Lawmakers backing the act — the Federal Information Technology Acquisition Reform Act or FITARA — claim it will bring transparency to the IT acquisition process, streamline decision-making and reduce wasteful spending on federal IT programs, estimated to be up to $20 billion a year.
In total, the federal government spends more $80 billion each year on IT products and services. Industry groups — including TechAmerica and the U.S. Chamber of Commerce — have charged that portions of the bill simply restate CIO authorities already signed into law, and want more time to review the bill. Other private sector leaders, such as Amazon and VMware, have supported the bill.
“There are more than 250 identified CIOs in the federal government, yet none possess the necessary authority to effectively manage IT investments,” the bill’s co-sponsor, Rep. Gerry Connolly, D-Va., said in a statement. “This has resulted in duplicative and wasteful IT spending, with taxpayers forced to foot the bill for massive IT program failures that ring up staggeringly high costs, but exhibit astonishingly poor performance.”
House Oversight and Government Reform Committee Chairman Darrell Issa, R-Calif., is the bill’s main sponsor.
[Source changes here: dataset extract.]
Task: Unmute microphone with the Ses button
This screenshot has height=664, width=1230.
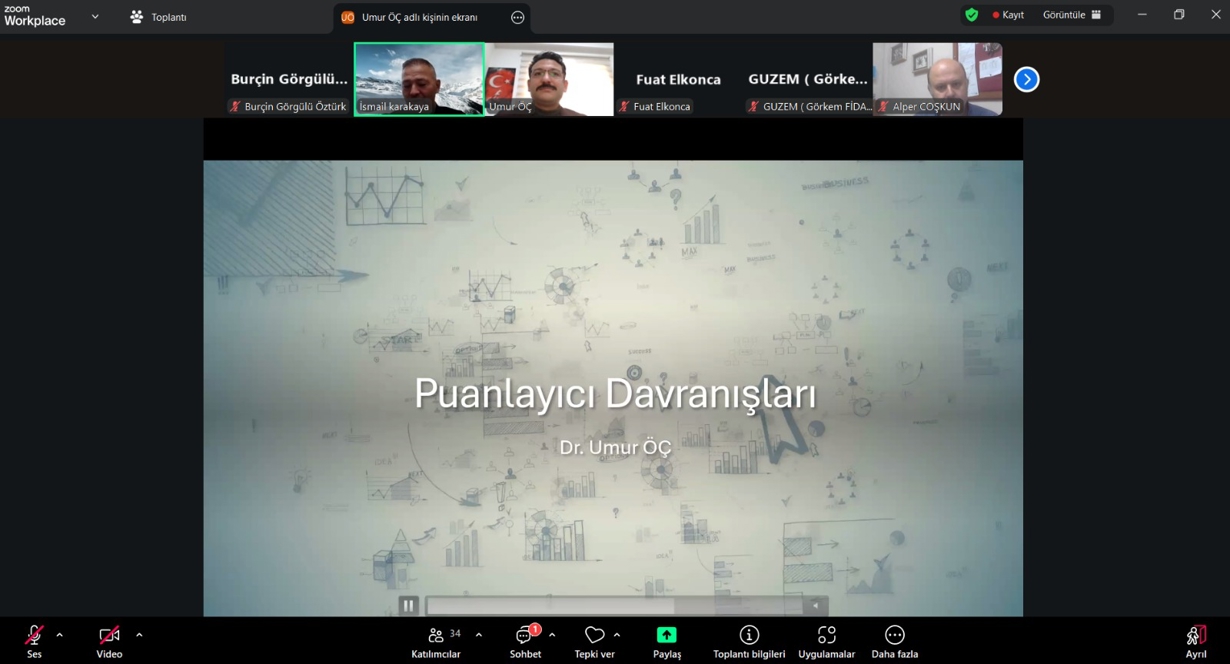Action: tap(34, 640)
The amendment would require agencies to have only one person with the CIO title, pushing many current CIOs down to the title of deputy, associate or assistant CIO. The CIOs at the 16 largest federal agencies would be presidential appointees, and not require Senate confirmation, reinforcing the 1996 Clinger-Cohen Act, which initiated the CIO position. Connolly added the amendment would give the CIO Council more authority to coordinate across the entire federal government, implementing shared services and platforms.
Currently, 47 percent of federal managers’ budget is spent on maintaining outdated or ineffective IT platforms, according to Connolly’s release. The bill’s proponents believe the bill would give agencies the leeway to move away from outdated systems to newer services such as cloud platforms. These decisions would be more transparent as well, as the bill would require 80 percent of federal IT investments to be posted on the public IT dashboard. Currently, roughly 50 percent of these investments are posted.
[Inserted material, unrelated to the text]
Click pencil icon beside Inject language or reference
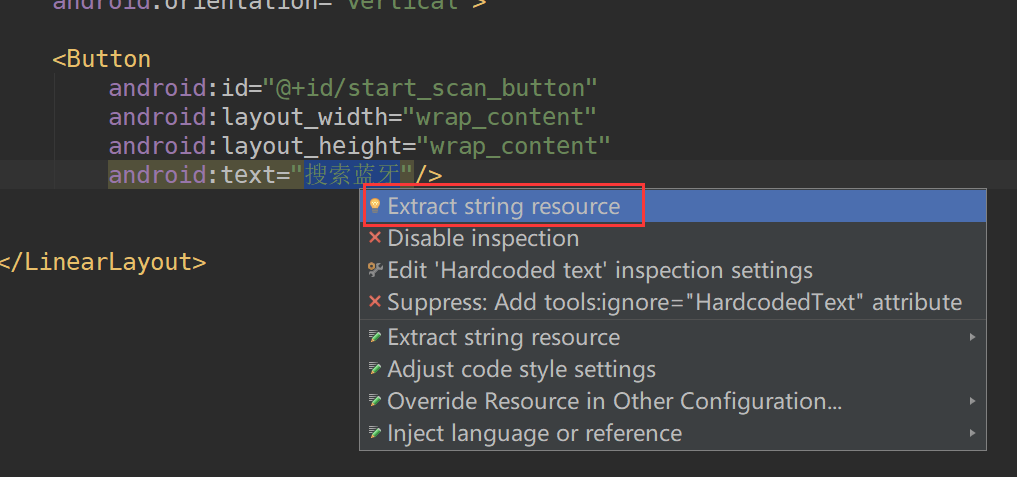Image resolution: width=1017 pixels, height=477 pixels. 374,433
“Our bipartisan legislation will end a status quo that is both unacceptable and unsustainable; creating an efficient and effective federal IT procurement system that best serves agencies, industry and most importantly, the American taxpayer,” Connolly said.
And, in a rare occurrence, the Senate might actually agree. At a Senate Committee on Homeland Security and Governmental Affairs hearing Tuesday, Chairman Tom Carper, D-Del., outlined the problem with nearly identical language.
“Despite the Clinger-Cohen Act, agency CIOs are frequently not recognized as the key leaders in managing information technology at an agency,” he said in an opening statement. “Too often, there are many CIOs in a department, and many of them act independently of each other. As a result, departments are unable to take an enterprise-wide view of their investments which results in duplication and missed opportunities to leverage existing systems.”
Later, while questioning federal CIO Steven VanRoekel at the hearing, Carper blamed the Office of Management and Budget’s muddled directives as a reason for the neutered CIOs.
“You could’ve mandated it so that you would’ve empowered the CIOs everywhere, instead you empowered them at 12 or 13 agencies,” Carper said. “I know there are other ways to skin a cat, but my preference would have been to empower CIOs.”
That’s exactly what Issa and Connolly intend to do with their bill.